Evidentemente o abuso e os excessos praticados por comerciantes desonestos sob o manto da pessoa jurídica deram azo a toda a sorte de fraudes e iniqüidades. Exatamente por isso, a partir do célebre caso Salomon vs. Salomon, julgado pela Corte Inglesa em 1897, ganhou peso e corpo no mundo jurídico. a Teoria da Desconsideração, também conhecida por disregard doctrine. A regra estabelecida por esse precedente inglês, encampada pelo Direito da maioria dos países ditos modernos, é simples e irrefutável: a justiça não pode tratar a empresa como um ente separado das pessoas de seus sócios, quando estes mesmos sócios assim não a tratam.

No Brasil, o disregard começou a ser aplicado primeiro por construção jurisprudencial e, mais tarde, através da promulgação de legislações específicas. Com o advento do novo Código Civil, obteve maior abrangência.

Todavia, é regra assente e incontroversa — tanto aqui como outros países — que, para a desconsideração da pessoa jurídica não desbordar em perigoso arbítrio, o julgador deve fazer prévia verificação sobre a existência do abuso da personalidade jurídica (“Ballantine on Corporations”, pp. 291 e ss.). Abuso de personalidade, na forma da lei civil, se caracteriza pelo desvio da finalidade, ou a constatação de promiscuidades patrimoniais entre a sociedade e seu sócio (Código Civil, art. 50).

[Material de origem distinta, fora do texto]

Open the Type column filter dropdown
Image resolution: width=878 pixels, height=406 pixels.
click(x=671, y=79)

Exceto no caso de abuso, e exceção feita àquelas poucas hipóteses em que a responsabilidade dos sócios ou gerentes por atos da empresa pode se verificar de forma objetiva, como, por exemplo, na responsabilidade por danos ambientais e aos consumidores, a separação de personalidades deve prevalecer e os bens pessoais dos sócios não podem ser atingidos.

Isso se dá porque a ordem econômica capitalista atribui ao trabalho e a livre iniciativa igual peso (Constituição Federal, art. 170). Revestindo-se ambos os players, dos mesmos direitos, é de se presumir que também concorram de maneira igual e proporcional, com as perdas. Esse é, aliás, o espírito da nova e moderna Lei das Recuperações: viabilizar a superação de crise e permitir a manutenção da fonte produtora, do emprego dos trabalhadores de modo a promover a preservação da empresa e sua função social e econômica (art. 47).

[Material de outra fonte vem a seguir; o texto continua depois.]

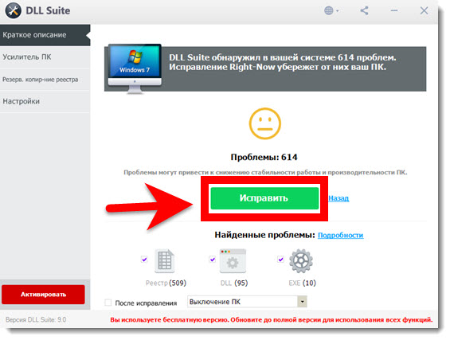Open the Подробности details link
This screenshot has width=450, height=340.
click(x=340, y=235)
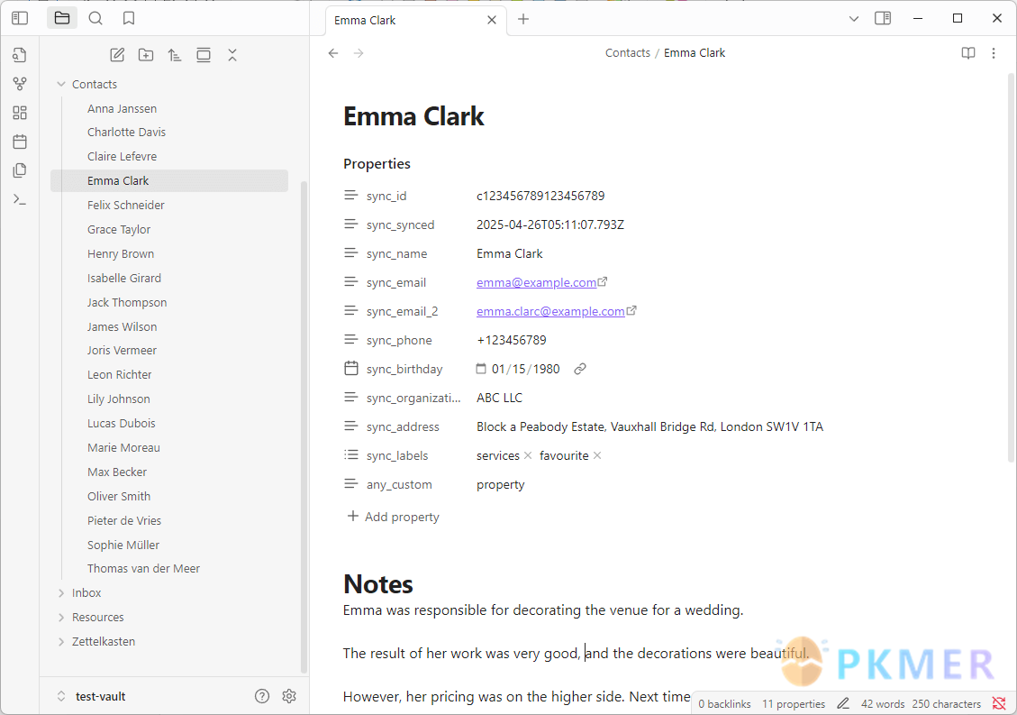Open today's daily note calendar icon
Viewport: 1017px width, 715px height.
[20, 142]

Evidentemente que não agrada a ninguém ver o empregado, o fisco ou até mesmo os credores comerciais frustrados na perseguição de respectivos créditos pelo fato dos ativos sociais remanescentes não serem suficientes à plena satisfação de todas as obrigações sociais. Porém, também causa espécie constatar que empresários honestos, sócios, investidores passivos, gestores de fundos de privaty equity, ex-sócios, quando não até advogados ou procuradores sejam liminarmente expropriados de seu patrimônio, sem que lhes seja concedido o mais elementar direito de prova de que não houve ou não contribuíram para qualquer abuso da personalidade jurídica.

Os meios não justificam os fins. A instabilidade jurídica que deriva da satisfação dos créditos trabalhistas e fiscais a qualquer preço inibe o empresário de contratar, voltando-se, pois, contra o próprio empregado ou o fisco, por sufocar a livre iniciativa e afugentar investidores nacionais e estrangeiros.

Em conclusão, não temos dúvida de que a insensatez prevalecente nesses bloqueios inconseqüentes de depósitos bancários de sócios ou ex-sócios, por dívidas trabalhistas e fiscais de sociedades, pode causar tantos estragos à economia e à imagem do país como outros atos mais emblemáticos e de maior repercussão na mídia. Afinal, essa conduta impossibilita qualquer avaliação adequada de riscos de contingência, especialmente na esfera trabalhista.